During the pandemic lockdowns, many of us discovered the comfort and clarity that daily walking could bring. I didn’t know then that this simple habit would become something I’d share not just with my closest friends, but with women all over the world. Not even my overactive imagination could have predicted just how much walking would change—and enrich—my life.

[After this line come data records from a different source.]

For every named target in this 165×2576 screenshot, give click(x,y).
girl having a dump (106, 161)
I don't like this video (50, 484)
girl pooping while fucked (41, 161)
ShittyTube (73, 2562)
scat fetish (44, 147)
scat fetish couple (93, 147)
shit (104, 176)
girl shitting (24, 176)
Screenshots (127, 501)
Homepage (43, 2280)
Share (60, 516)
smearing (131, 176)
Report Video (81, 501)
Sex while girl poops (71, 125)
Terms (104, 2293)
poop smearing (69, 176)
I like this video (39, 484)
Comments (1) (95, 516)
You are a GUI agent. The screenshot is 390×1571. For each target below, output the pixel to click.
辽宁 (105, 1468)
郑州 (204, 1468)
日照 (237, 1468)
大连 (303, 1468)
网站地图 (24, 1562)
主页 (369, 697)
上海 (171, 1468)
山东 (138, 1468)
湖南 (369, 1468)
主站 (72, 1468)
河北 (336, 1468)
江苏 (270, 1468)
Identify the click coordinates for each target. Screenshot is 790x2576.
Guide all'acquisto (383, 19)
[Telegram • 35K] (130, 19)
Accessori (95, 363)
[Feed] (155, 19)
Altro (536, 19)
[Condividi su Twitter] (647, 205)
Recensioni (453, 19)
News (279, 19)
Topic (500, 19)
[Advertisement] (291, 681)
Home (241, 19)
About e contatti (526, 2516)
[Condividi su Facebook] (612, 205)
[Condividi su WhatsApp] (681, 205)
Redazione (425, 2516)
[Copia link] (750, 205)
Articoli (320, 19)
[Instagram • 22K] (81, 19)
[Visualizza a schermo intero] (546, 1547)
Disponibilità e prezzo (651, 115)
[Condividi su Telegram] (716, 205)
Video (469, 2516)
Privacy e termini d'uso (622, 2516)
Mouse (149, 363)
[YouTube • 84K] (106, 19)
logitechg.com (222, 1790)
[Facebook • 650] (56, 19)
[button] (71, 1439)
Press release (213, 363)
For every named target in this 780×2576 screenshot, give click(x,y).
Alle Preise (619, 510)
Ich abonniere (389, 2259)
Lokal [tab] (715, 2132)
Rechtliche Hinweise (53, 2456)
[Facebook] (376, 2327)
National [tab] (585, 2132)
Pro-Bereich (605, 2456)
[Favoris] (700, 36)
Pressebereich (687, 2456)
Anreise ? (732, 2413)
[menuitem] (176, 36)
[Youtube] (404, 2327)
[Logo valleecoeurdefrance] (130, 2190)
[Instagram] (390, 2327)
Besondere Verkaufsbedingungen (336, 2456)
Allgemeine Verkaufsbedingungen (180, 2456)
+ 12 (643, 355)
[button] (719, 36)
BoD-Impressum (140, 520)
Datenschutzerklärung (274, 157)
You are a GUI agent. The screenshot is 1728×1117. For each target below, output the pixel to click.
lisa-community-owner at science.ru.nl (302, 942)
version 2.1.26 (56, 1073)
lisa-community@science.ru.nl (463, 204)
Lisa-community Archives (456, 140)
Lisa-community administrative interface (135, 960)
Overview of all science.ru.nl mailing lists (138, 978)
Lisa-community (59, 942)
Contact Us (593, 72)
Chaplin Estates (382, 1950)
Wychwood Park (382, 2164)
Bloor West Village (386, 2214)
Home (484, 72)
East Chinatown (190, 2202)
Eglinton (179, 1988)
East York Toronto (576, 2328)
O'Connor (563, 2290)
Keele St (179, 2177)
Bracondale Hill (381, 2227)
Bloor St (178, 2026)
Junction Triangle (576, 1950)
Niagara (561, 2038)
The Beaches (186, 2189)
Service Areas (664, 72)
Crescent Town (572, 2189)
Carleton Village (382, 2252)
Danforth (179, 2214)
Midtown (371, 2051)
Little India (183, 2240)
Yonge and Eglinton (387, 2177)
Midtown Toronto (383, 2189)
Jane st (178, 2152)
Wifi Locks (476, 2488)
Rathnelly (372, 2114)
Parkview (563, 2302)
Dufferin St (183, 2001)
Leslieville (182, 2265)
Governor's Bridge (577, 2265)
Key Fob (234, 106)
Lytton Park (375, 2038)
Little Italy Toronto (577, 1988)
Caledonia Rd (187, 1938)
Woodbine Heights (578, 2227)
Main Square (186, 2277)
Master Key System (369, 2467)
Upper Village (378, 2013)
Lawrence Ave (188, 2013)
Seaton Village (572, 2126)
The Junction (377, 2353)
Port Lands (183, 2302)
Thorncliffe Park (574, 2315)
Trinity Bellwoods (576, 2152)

I see Sole Sister Ramblers as a love letter to the friendships among myself and my fellow founders—a bond that continues to deepen in ways I’m still learning to understand. That said, I’m not here to play Pollyanna. It’s not easy. All of us are overwhelmed in building and managing this community. There have been plenty of moments when each one of them has wanted to throttle me—and, on lesser occasions, me them. I have to continually remind myself daily that friendship—not success or glory—is what centers Sole Sister Ramblers.

That reminder remains on my computer notepad and I read it every day:

"I have chosen the people I am doing this with intentionally because they are part of the expression of what Sole Sister Ramblers is—and what lies ahead. I will strive to allow this project to flow with ease and grace. I will embrace a resetting of priorities, focusing on what truly matters: creating something beautiful with friends I truly adore."

I admit, I fail at this more often than I succeed. But I’m committed to it, nonetheless.

Today, our Facebook group is approaching 30,000 members. Over 15,000 Sole Sisters are connected in real life through dozens of Sole Circles in countries around the world. Hundreds more are improving their health and well-being through our Virtual Ramblers’ Challenges.

How did we get here? Honestly, it feels like we simply followed the breadcrumbs left behind by our fellow Ramblers. And, through it all, Rambling has become so much more than just walking. It’s becoming how many of us now move through the world—step by step, heart first.

The next day, I would meet my Camino companions and Sole Sisters from around the world and my Camino adventure would finally begin. It felt overwhelmingly momentous and would turn out to be life changing.